[Start of EXERCISE DATA]

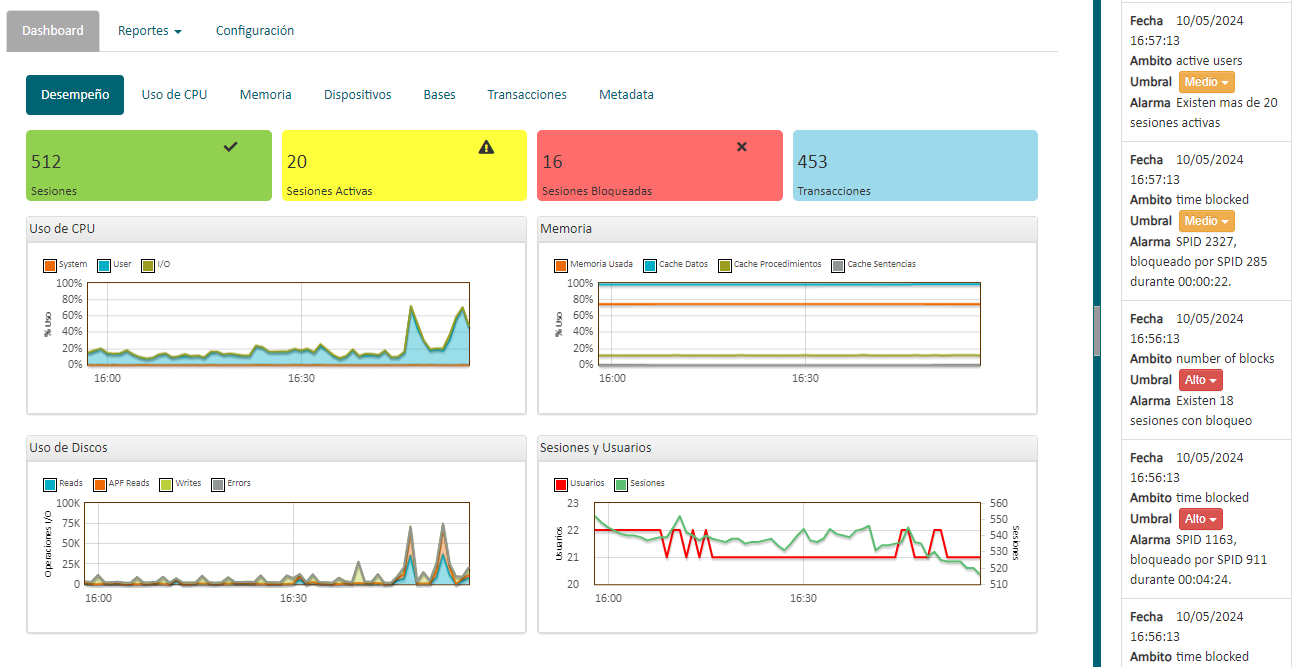This screenshot has height=667, width=1299.
Task: Toggle the I/O series in CPU legend
Action: [147, 265]
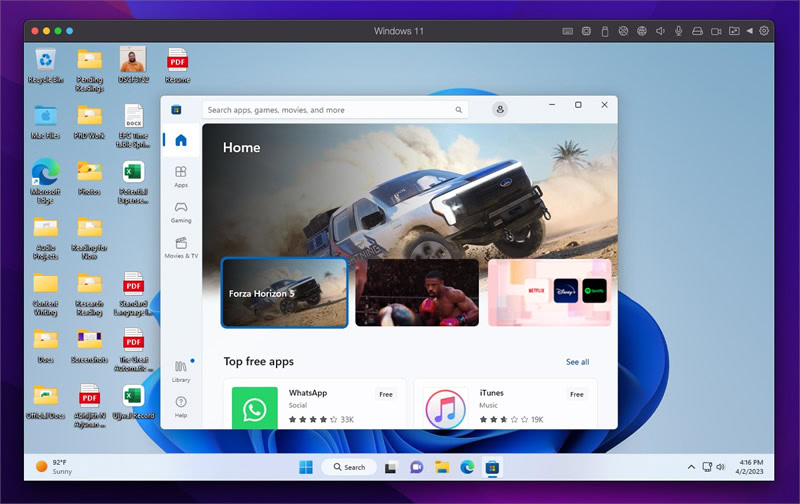
Task: Click the user profile icon in Store
Action: [x=499, y=109]
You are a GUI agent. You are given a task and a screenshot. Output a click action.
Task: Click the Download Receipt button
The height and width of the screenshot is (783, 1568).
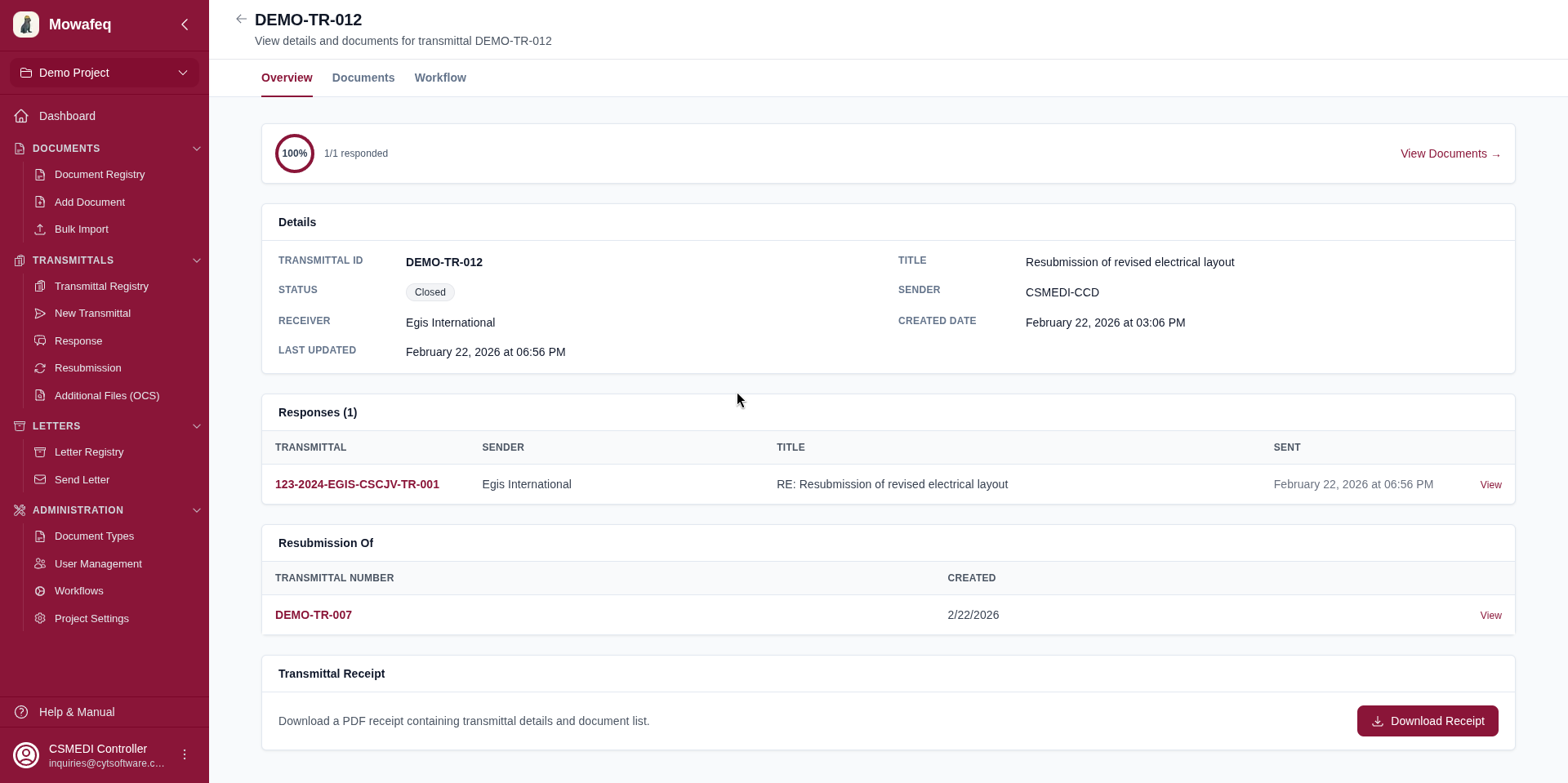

[End of EXERCISE DATA]

▶ [WRITTEN TASK]:
Rewrite the data above as a numbered list, one entry per line with blank lines left out, and omit the pictures.

▶ [EXERCISE SOLUTION]:
1. This screenshot has height=667, width=1299.
2. Task: Toggle the I/O series in CPU legend
3. Action: [147, 265]
4. Task: Click the user profile icon in Store
5. Action: [x=499, y=109]
6. You are a GUI agent. You are given a task and a screenshot. Output a click action.
7. Task: Click the Download Receipt button
8. The height and width of the screenshot is (783, 1568).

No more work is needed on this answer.